Calculate the orbital period for a planet that is 4 AU from the Sun.
To calculate the orbital period for a planet, we can use Kepler's third law of planetary motion. According to this law, the square of the orbital period (T) of a planet is proportional to the cube of its average distance from the Sun (r).
The equation can be represented as: T^2 = k * r^3
To find the value of k, we need to consider the known values for the Earth's orbital period (T_Earth) and distance from the Sun (r_Earth).
T_Earth^2 = k * r_Earth^3
Now, let's find the value of k.
The average distance of the Earth from the Sun is about 1 AU, which is approximately 149.6 million kilometers (km). The Earth's orbital period is about 365.25 days, which is roughly 31,557,600 seconds (s).
Substituting these values into the equation, we get:
(31,557,600 s)^2 = k * (149.6 million km)^3
Simplifying this equation gives us:
(996,677,721,600 s^2) = k * (3.5460736 × 10^25 km^3)
Now, we can solve for the value of k:
k = (996,677,721,600 s^2) / (3.5460736 × 10^25 km^3)
k ≈ 2.96 × 10^-19 (s^2/km^3)
Once we have the value of k, we can calculate the orbital period for a planet at a given distance (r) from the Sun.

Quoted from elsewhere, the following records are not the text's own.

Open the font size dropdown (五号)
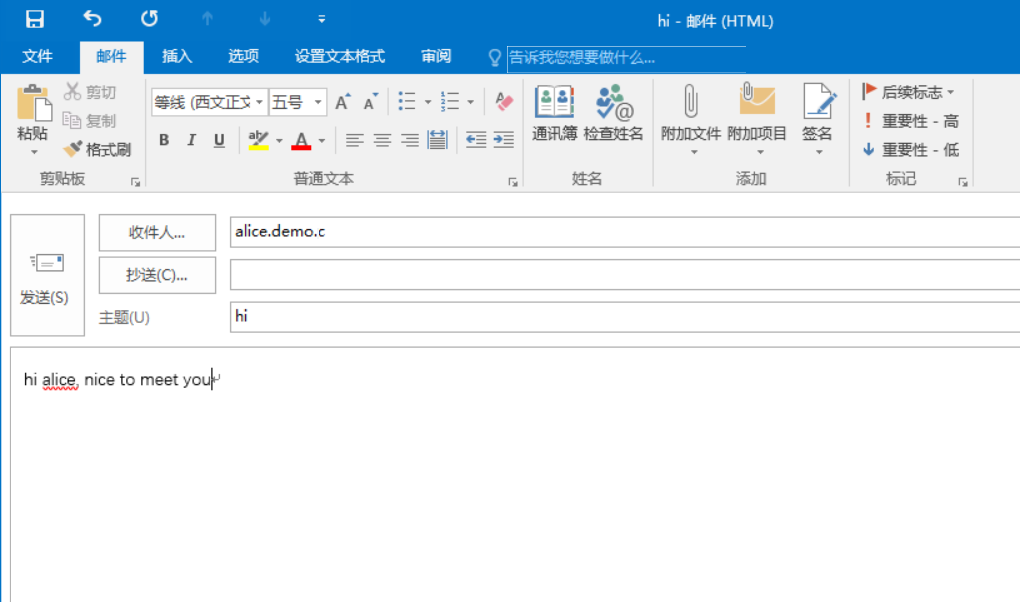 pyautogui.click(x=318, y=102)
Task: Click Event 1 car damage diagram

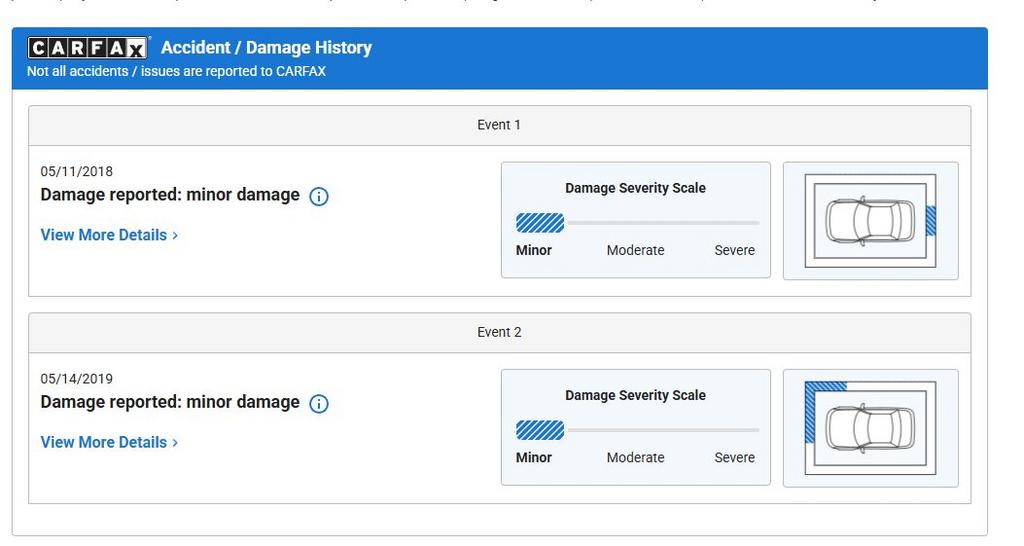Action: click(x=871, y=221)
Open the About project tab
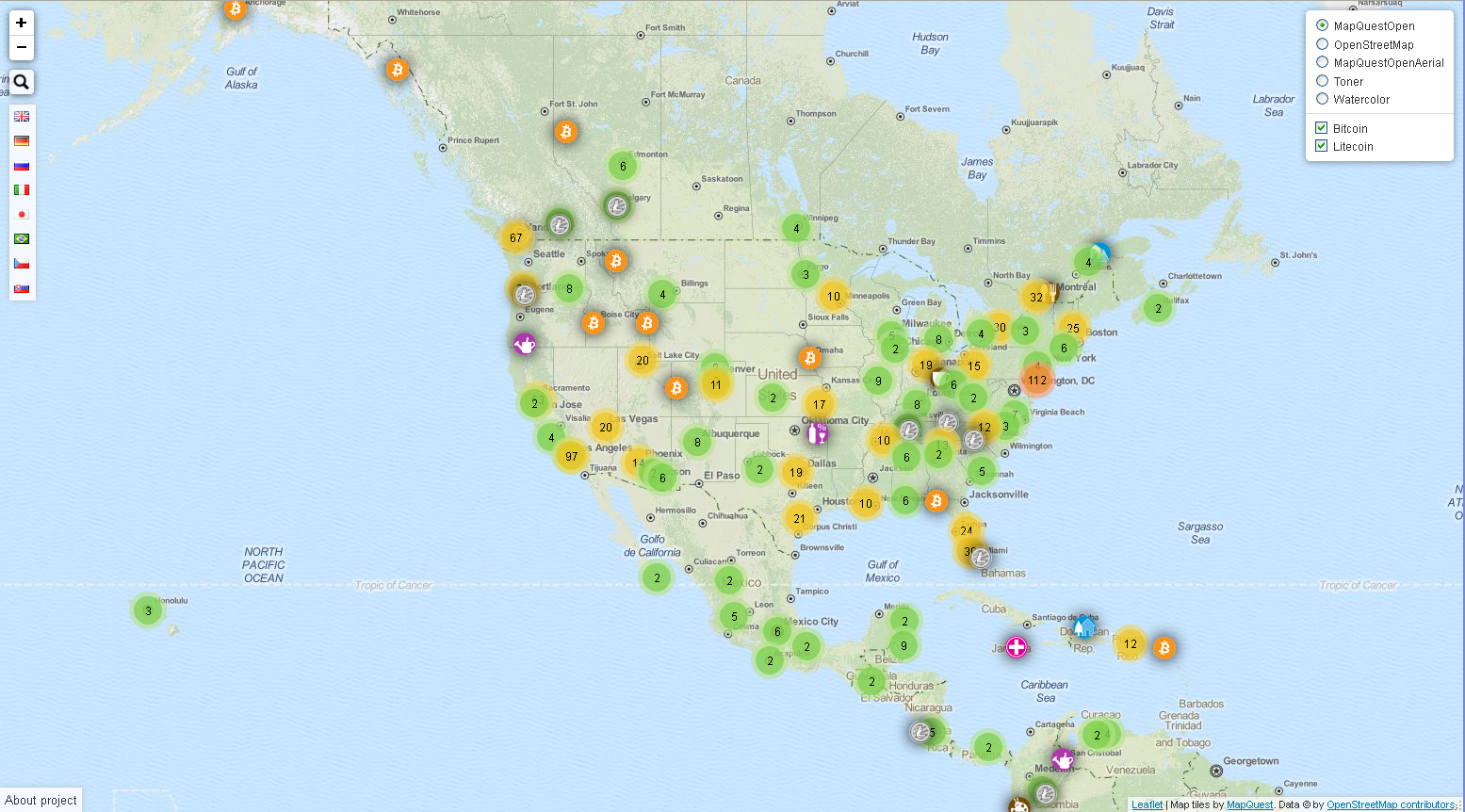1465x812 pixels. pyautogui.click(x=41, y=800)
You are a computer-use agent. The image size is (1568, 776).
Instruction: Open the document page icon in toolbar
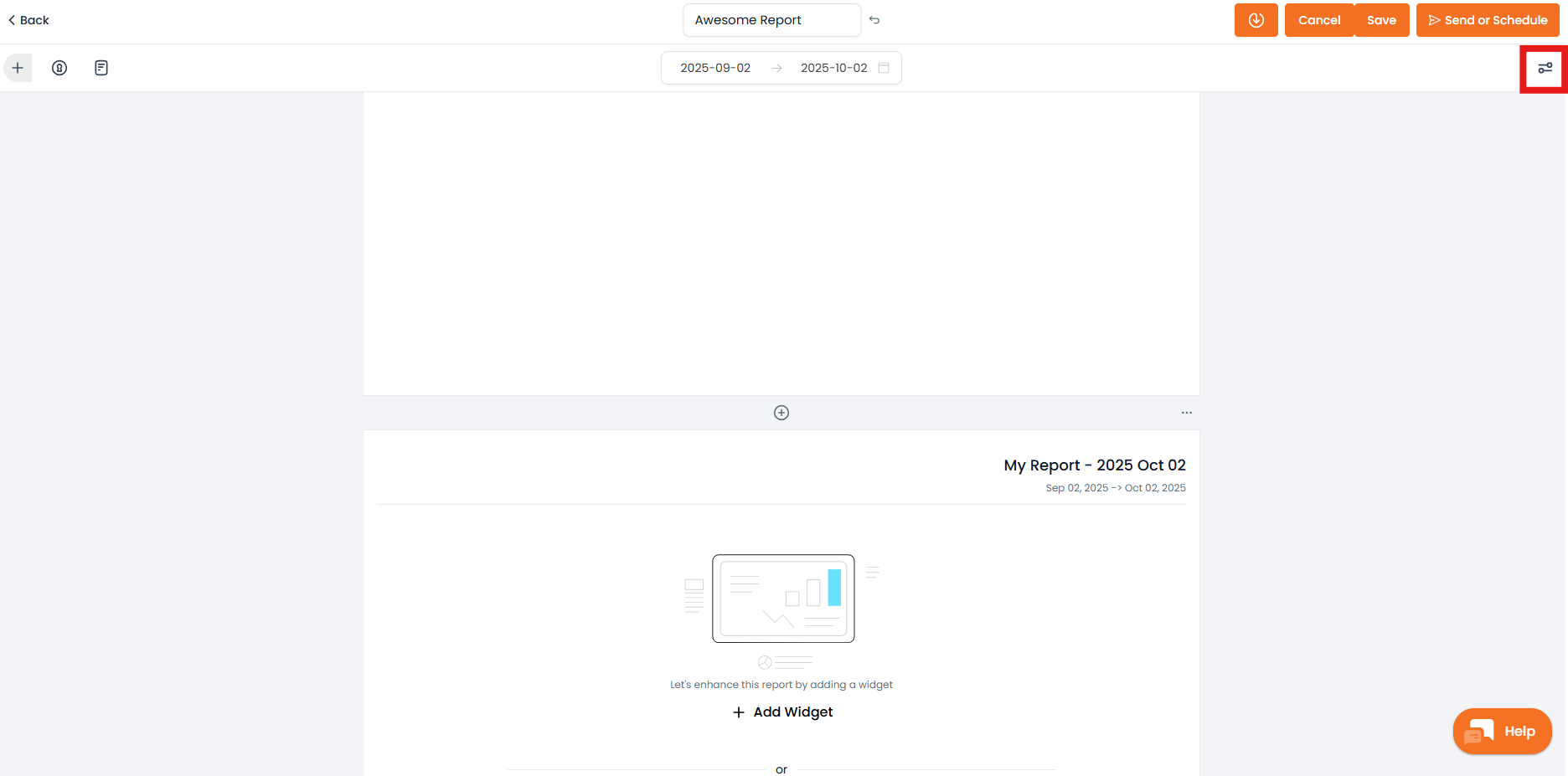101,68
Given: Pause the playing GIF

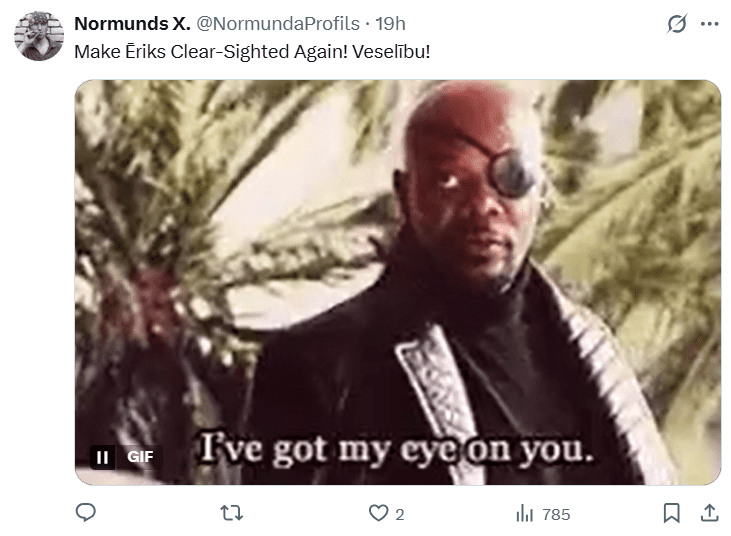Looking at the screenshot, I should [x=103, y=457].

Let's calculate the orbital period for a planet that is 4 AU from the Sun.
First, convert the distance from AU to kilometers:
1 AU ≈ 149.6 million km
So, 4 AU ≈ 4 * 149.6 million km
4 AU ≈ 598.4 million km
Now, substitute this value into the equation:
T^2 = (2.96 × 10^-19 s^2/km^3) * (598.4 million km)^3
T^2 ≈ (2.96 × 10^-19 s^2/km^3) * (2.1382290944 × 10^23 km^3)
Simplifying this equation gives us:
T^2 ≈ 6.36 × 10^4 s^2
Finally, we can solve for the orbital period (T) by taking the square root:
T ≈ √(6.36 × 10^4 s^2)
T ≈ 252.3 seconds
Therefore, the orbital period for a planet that is 4 AU from the Sun is approximately 252.3 seconds.